----- INFORMATION SUPPLIED -----

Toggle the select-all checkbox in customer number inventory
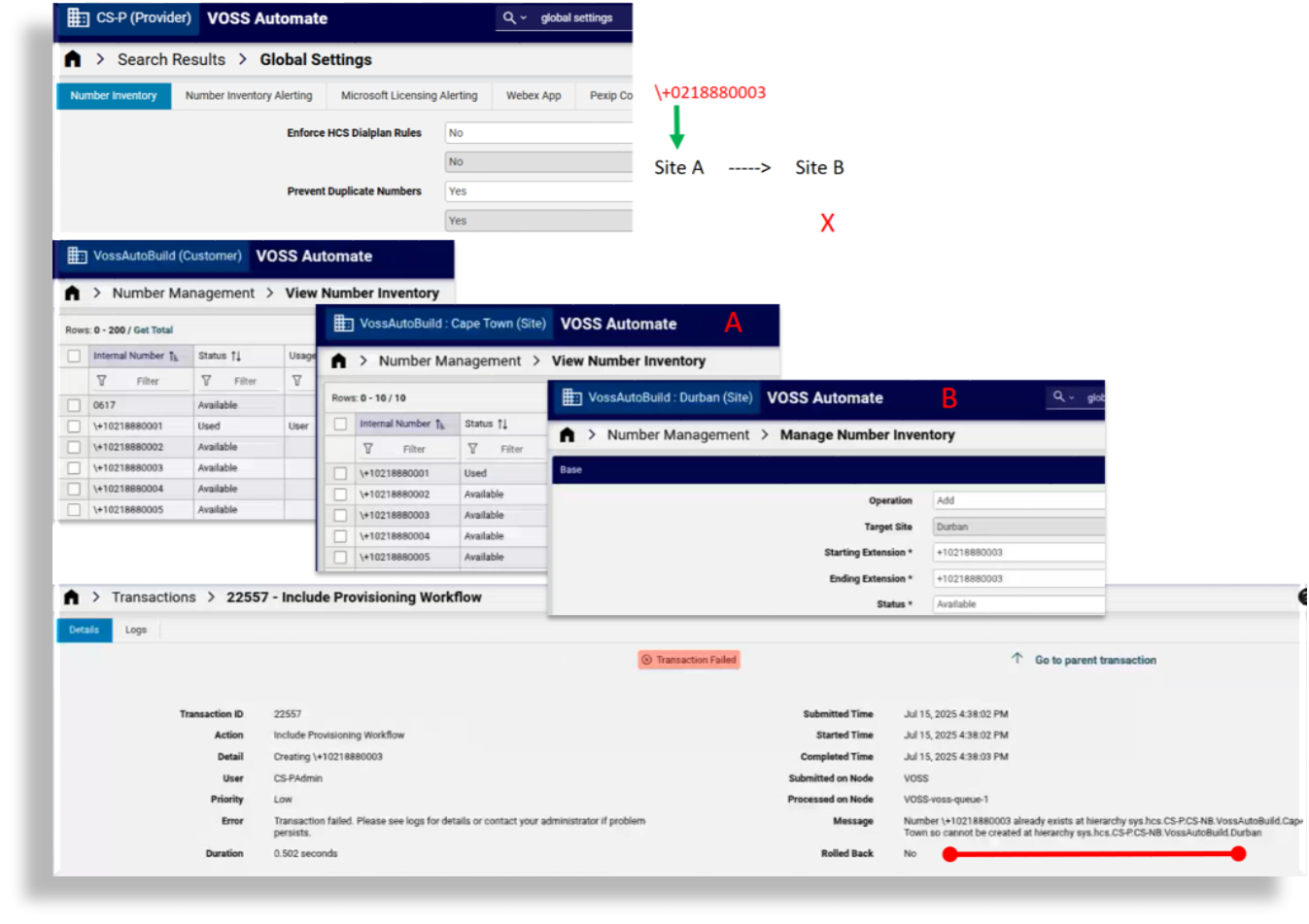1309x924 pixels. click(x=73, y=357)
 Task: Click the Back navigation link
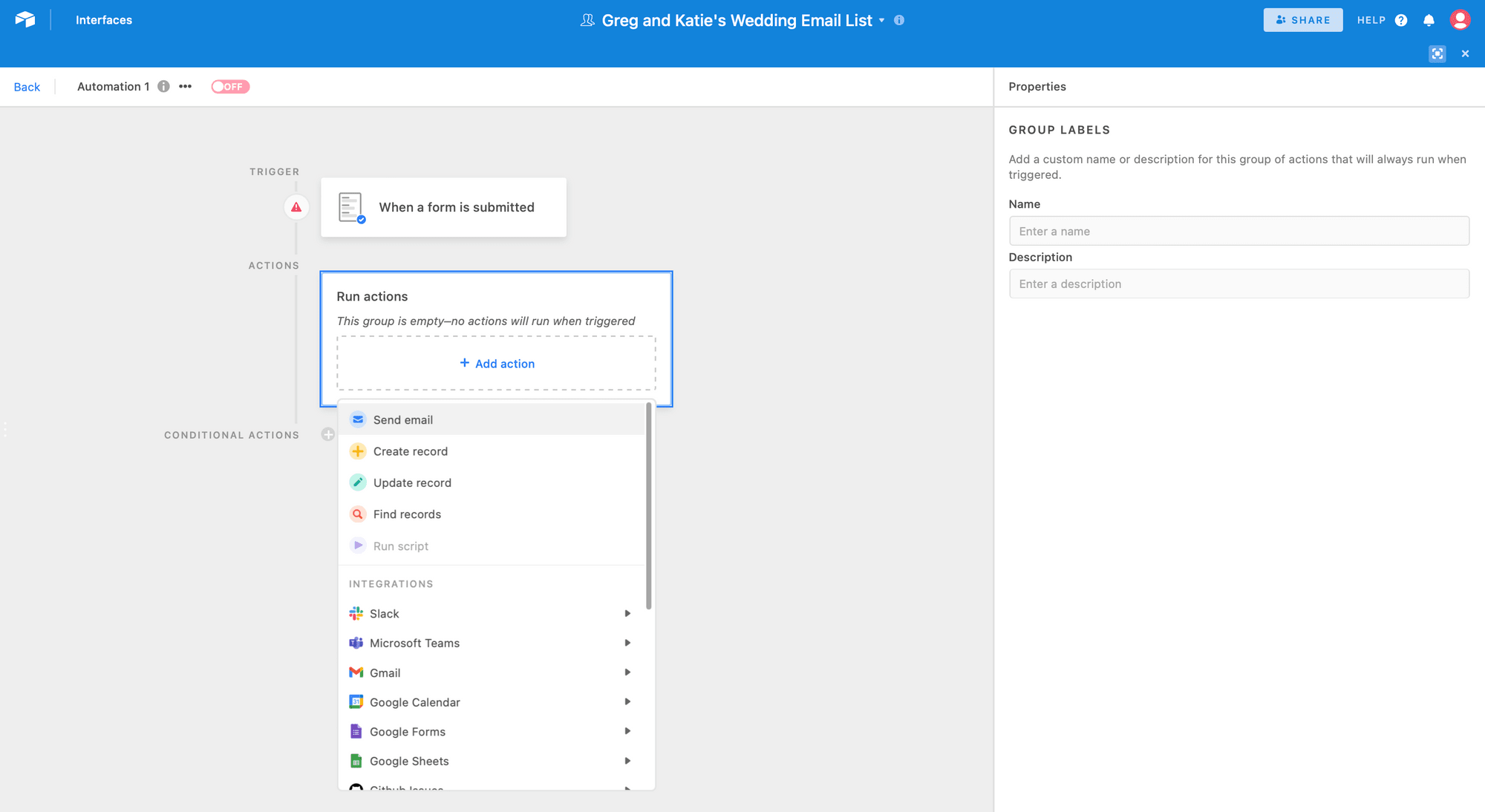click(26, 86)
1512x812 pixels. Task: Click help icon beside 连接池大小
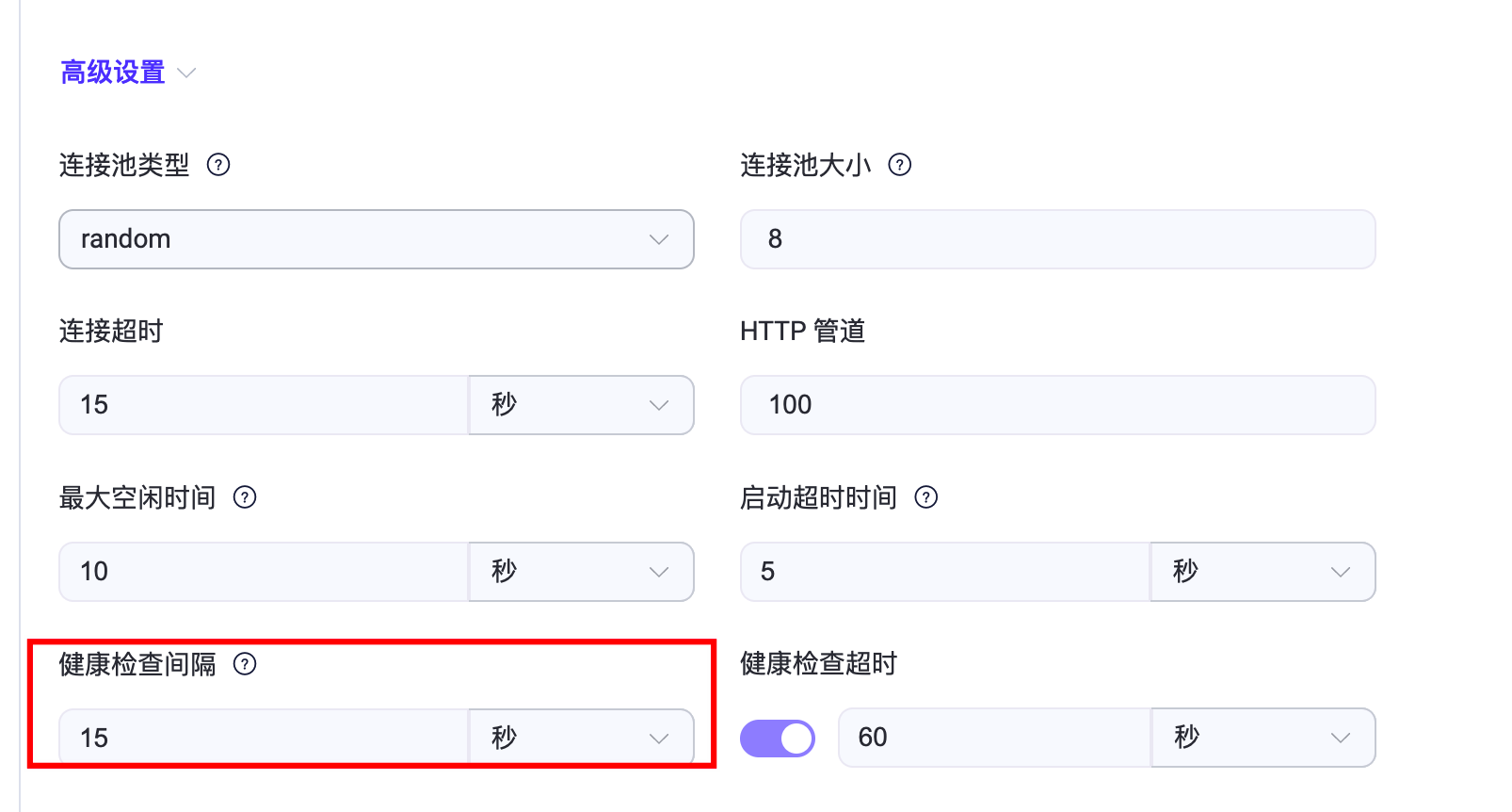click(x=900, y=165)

-----

EXERCISE OBJECTIVE - Print the records again exactly, pictures excluded.

SOLUTION -
Toggle the select-all checkbox in customer number inventory
1309x924 pixels. click(x=73, y=357)
 Task: Click the Back navigation link
click(26, 86)
1512x812 pixels. Task: Click help icon beside 连接池大小
click(x=900, y=165)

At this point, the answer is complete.